Even though, during the last 25 years, Chile has witnessed a “sustained increase in the labor participation of adult women (25-59 years) from 40% in 1990 to 66% in 2014, this rate is equivalent to one of the lowest participations within the OECD countries, placing Chile even below the average of the Latin American countries,” said Leonardo Ordonez, general manager of Santiago Creativo, a foundation for the development of Chile’s economic and creative industries.

For Agosto Cine co-founder-producer Alba Gaviraghi, she’s had to contend with the double whammy of being female and young, if not the youngest femme producer in Chile at 26. She’s been a producer since the age of 22 and counts among her multiple credits “The Summer of the Electric Lion,” winner of the First Jury Prize at the Cannes Festival’s 21st Cinéfondation Selection, a showcase for film school shorts. “Chile’s a chauvinistic society,” she said, noting the times her work was minimized for being young and female. Agosto Cine is now developing “…Electric Lion” director Diego Cespedes’ debut feature “La Misteriosa Mirada del Flamenco,” Nicolas Guzman’s “Lo Innegable” and docu “Tecnofobia,” among others.

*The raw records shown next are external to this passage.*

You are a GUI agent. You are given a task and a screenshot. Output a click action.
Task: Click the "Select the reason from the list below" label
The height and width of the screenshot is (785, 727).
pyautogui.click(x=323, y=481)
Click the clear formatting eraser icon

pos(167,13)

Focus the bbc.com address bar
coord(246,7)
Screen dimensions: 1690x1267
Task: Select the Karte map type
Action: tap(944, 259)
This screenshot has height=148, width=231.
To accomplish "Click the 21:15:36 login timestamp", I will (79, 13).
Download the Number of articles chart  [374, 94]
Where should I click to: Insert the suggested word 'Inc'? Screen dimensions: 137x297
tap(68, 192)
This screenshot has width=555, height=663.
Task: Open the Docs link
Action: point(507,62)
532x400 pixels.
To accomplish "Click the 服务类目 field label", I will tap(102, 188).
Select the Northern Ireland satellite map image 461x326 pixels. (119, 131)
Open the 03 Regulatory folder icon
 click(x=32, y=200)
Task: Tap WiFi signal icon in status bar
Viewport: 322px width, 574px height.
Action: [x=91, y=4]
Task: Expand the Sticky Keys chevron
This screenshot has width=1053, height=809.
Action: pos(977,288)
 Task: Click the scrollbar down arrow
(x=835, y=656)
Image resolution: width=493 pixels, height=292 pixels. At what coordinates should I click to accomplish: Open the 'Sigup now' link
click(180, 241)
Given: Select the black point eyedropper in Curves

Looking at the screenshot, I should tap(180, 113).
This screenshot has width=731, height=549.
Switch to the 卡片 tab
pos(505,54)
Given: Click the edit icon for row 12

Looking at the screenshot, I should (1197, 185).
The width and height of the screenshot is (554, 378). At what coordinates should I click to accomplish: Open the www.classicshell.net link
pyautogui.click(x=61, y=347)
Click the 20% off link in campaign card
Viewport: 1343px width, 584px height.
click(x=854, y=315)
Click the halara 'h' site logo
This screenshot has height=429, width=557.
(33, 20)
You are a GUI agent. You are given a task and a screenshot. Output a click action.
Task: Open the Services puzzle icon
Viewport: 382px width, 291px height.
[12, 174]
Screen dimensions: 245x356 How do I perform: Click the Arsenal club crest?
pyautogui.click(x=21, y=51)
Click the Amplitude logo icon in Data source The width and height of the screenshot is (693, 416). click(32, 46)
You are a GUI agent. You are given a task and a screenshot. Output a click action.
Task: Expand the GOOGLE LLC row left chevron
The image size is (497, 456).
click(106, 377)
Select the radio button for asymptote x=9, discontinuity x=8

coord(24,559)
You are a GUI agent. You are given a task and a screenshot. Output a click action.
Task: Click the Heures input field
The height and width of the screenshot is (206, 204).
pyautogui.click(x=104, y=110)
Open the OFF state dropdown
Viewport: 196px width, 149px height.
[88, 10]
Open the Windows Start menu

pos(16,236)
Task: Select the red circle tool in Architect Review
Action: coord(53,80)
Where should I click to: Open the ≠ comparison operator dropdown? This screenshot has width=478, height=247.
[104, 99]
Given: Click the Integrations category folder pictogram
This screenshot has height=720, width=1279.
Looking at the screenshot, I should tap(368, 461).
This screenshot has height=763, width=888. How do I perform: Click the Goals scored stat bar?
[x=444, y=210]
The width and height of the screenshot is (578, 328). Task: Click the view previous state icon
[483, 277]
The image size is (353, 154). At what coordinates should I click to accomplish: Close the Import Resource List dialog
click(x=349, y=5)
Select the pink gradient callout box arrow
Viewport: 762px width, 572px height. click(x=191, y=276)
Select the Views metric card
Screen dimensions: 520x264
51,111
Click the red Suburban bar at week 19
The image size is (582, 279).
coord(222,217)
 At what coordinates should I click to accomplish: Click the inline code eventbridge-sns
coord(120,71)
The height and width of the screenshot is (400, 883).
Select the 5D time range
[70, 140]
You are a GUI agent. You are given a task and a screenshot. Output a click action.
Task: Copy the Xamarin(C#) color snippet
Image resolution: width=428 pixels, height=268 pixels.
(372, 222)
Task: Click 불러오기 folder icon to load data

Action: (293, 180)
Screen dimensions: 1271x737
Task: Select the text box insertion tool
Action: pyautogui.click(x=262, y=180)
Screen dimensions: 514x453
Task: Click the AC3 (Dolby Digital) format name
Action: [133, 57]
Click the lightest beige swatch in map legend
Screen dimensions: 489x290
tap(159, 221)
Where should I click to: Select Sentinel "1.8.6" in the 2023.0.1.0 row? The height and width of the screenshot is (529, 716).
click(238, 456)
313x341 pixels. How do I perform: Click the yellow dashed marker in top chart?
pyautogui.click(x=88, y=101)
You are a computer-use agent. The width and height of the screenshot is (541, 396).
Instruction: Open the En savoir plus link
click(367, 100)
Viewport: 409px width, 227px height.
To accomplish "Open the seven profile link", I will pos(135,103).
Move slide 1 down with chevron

“Clearly, we live in a patriarchal society that has perpetuated over time the normalization of machismo and misogyny, therefore, the audiovisual industry is no exception,” Sandoval concurred. “So regardless of the abundance of female talent not only at the executive level but also artistic and technical, it is difficult to develop in this medium,” she added.

To this end, Santiago Creativo has spearheaded an initiative towards the promotion of companies and entrepreneurship in women, which includes training, counseling and orientation of markets, said Ordoñez.

But parity is just one challenge in Chile. “Our cinema is going through a moment in which international success, after 10 years of sustained growth, must be translated into internal policies that accompany and strengthen our growth,” said Arena.

“We need quotas, specific taxes to increase our audiovisual fund, more screens for off-Hollywood fare and to grow our local audience for Chilean cinema,” she added. “These remain our greatest challenges.”

Pictured from left to right: Alba Gaviraghi, , Gabriela Sandoval.